Barren fields and wide, empty expanses are the norm here for the Winter.
I decided to not go quite all the way to the county line and turned left on Reinbeck Road. Then it was about three miles to Ansborough and a right. The winds were more favorable in these directions and I picked up speed and the legs hurt less. Things felt better all the way around and I was starting to get comfortable on the Tamland again. Now I wasn't suddenly tearing it up, but at least this was semi-enjoyable now instead of being a sufferfest.
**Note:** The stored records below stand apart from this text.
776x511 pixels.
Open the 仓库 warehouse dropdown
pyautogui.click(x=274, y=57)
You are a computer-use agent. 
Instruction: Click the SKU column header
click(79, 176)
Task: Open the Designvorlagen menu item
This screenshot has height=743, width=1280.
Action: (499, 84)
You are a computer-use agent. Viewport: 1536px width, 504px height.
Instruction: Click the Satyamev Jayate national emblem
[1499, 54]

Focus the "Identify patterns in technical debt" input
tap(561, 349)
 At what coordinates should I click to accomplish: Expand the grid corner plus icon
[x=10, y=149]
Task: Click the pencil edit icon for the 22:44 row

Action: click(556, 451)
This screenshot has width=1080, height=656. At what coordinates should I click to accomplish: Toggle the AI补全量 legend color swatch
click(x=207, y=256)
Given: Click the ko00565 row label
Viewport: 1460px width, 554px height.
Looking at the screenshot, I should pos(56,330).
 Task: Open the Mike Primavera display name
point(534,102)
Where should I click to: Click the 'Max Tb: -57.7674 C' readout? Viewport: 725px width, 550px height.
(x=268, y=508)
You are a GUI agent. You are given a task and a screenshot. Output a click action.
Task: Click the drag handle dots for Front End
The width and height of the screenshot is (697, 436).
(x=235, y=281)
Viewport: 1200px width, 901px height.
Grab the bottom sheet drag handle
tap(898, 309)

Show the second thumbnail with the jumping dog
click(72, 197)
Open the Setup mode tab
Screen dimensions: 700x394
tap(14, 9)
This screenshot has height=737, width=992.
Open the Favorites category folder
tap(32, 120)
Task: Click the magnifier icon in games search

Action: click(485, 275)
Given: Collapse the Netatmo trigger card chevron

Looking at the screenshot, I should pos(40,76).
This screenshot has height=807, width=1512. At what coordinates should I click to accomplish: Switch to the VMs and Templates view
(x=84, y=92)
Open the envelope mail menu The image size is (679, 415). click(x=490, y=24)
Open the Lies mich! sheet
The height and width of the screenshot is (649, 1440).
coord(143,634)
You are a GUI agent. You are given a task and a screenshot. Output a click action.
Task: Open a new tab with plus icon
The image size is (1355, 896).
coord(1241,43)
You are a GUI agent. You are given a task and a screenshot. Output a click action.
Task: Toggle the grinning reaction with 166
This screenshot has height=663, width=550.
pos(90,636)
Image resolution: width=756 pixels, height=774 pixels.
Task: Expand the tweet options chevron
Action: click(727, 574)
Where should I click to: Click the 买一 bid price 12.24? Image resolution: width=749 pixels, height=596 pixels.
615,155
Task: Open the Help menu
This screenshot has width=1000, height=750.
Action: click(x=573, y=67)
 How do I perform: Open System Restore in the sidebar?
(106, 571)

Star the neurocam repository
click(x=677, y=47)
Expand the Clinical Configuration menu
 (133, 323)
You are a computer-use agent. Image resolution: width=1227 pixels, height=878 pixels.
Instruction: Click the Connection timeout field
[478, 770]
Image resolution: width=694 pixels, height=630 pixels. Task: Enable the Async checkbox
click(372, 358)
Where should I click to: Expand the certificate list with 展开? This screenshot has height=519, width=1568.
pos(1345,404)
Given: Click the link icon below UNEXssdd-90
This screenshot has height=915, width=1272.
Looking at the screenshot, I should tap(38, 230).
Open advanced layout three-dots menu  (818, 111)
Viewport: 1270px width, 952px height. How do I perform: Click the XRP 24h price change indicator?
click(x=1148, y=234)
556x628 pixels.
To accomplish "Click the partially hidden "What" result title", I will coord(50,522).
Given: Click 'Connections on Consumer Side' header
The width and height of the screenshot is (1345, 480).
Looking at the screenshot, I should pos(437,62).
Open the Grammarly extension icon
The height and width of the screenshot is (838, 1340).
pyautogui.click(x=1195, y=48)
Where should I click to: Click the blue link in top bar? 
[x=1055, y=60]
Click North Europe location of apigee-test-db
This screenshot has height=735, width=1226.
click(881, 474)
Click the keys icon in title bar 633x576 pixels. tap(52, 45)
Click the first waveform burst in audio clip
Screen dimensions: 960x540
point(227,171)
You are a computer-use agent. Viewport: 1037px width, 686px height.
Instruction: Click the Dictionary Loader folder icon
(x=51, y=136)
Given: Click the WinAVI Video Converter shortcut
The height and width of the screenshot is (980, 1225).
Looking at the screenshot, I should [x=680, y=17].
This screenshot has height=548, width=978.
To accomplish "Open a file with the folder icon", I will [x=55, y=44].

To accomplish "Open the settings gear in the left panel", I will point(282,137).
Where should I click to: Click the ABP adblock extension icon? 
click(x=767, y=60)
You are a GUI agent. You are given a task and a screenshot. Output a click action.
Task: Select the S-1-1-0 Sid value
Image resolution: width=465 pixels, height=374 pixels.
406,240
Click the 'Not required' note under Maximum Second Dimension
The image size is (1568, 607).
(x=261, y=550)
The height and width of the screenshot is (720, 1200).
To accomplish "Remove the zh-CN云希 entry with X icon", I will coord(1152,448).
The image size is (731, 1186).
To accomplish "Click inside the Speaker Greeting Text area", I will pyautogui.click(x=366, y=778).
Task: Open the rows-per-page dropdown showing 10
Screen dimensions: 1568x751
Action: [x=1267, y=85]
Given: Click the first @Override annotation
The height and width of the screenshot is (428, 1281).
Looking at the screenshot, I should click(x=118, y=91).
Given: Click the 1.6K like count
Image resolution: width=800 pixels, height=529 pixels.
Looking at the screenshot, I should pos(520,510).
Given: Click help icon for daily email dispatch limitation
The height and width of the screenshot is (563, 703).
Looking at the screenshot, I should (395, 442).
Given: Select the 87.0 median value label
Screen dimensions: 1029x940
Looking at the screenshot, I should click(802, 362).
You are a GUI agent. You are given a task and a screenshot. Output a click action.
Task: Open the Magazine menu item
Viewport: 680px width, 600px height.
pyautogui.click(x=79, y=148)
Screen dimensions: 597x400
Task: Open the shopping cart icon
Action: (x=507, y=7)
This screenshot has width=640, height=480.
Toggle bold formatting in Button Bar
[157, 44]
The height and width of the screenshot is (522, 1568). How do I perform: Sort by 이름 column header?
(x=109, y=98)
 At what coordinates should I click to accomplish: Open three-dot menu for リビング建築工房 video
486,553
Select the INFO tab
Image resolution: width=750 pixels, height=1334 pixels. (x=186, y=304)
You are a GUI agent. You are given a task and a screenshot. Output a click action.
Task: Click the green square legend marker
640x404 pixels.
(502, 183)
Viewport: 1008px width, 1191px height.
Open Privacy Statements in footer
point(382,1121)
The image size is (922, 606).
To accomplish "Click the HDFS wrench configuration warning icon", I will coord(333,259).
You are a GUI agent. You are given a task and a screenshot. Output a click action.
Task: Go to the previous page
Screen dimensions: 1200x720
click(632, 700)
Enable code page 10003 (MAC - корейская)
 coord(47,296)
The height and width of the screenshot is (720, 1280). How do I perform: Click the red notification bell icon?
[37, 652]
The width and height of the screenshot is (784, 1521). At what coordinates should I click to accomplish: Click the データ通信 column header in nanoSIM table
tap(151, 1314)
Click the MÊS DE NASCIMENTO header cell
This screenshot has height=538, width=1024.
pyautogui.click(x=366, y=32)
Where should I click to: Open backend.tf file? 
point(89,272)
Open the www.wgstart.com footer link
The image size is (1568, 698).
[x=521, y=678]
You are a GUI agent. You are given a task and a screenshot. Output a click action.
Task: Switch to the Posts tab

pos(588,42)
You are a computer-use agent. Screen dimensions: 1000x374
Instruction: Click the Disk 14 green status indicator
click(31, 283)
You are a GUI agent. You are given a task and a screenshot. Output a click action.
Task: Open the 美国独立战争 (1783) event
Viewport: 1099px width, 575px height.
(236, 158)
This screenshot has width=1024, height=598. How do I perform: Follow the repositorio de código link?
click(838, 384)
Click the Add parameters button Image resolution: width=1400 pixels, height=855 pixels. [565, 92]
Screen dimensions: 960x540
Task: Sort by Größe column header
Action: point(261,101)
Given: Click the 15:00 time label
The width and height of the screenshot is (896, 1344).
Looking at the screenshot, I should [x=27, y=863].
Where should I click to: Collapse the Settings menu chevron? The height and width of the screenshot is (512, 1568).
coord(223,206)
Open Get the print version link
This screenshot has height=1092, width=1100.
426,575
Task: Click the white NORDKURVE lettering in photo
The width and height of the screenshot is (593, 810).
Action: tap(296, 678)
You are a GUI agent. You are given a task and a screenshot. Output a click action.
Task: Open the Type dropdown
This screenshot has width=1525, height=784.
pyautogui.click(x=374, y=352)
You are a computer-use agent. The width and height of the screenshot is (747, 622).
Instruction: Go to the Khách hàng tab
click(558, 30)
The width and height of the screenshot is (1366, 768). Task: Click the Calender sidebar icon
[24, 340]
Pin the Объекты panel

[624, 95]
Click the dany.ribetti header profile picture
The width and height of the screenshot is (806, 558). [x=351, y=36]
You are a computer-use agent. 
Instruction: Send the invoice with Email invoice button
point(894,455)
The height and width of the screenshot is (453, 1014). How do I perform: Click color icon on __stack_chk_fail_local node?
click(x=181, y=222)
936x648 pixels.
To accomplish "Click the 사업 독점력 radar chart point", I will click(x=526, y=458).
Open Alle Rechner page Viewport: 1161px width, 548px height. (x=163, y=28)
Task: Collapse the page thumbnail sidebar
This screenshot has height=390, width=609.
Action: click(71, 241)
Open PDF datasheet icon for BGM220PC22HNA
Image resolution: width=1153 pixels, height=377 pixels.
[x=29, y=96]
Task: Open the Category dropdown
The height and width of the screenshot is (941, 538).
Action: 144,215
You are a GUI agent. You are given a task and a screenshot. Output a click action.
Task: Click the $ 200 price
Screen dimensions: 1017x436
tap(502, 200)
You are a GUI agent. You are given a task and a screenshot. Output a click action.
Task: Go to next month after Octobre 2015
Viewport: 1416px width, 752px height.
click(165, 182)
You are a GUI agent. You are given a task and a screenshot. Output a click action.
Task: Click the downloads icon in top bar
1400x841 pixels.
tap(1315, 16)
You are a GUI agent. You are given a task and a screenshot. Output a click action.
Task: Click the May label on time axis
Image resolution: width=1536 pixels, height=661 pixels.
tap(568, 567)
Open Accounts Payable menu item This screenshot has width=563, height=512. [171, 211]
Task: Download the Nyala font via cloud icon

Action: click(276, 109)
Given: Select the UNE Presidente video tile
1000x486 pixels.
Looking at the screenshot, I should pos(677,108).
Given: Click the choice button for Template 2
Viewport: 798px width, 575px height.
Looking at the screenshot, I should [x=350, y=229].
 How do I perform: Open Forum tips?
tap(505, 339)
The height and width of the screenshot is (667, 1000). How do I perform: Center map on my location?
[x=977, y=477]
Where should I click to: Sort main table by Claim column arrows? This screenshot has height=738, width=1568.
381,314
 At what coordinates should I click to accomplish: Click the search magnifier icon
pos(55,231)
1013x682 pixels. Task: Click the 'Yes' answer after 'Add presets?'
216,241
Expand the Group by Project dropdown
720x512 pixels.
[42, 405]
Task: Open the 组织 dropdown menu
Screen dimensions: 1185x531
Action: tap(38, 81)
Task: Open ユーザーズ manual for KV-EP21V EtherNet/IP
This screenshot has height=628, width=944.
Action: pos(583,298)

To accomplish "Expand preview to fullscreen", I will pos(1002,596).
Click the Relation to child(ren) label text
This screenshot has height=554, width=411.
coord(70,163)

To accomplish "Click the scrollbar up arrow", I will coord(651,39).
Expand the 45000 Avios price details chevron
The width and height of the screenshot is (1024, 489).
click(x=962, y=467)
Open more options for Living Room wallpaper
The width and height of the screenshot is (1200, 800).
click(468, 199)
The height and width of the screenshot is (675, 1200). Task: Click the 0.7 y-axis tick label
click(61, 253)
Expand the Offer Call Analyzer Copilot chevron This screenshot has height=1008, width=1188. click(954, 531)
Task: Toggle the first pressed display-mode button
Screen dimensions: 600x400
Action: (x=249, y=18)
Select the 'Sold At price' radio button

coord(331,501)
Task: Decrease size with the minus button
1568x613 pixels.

With the winds at my back on Ansborough I was starting to keep the bike in the 20's for speed and I was feeling even better than before. However; I knew it was a short lived "feel good" and I wasn't about to test myself again against that wind. I continued on into town and just before I reached the stop light on San-Mar-Nan I saw the light go green. Sprint!! I actually made it under the yellow light, and then I slowed down and felt satisfied that I had the energy left to ramp up a small sprint for a light at the end of a ride. Well, it wasn't the end exactly. I still had to go about two miles or so to get there. Along the city streets I saw a small pack of roadies. They maybe were heading out. It was a great day to hit the roads, at least for this time of year.

My ride ended and I was wasted. Flat out burned up. I actually went down for a nap I guess I have some work to do, or something to get over. At any rate, that ride was an eye opener for sure.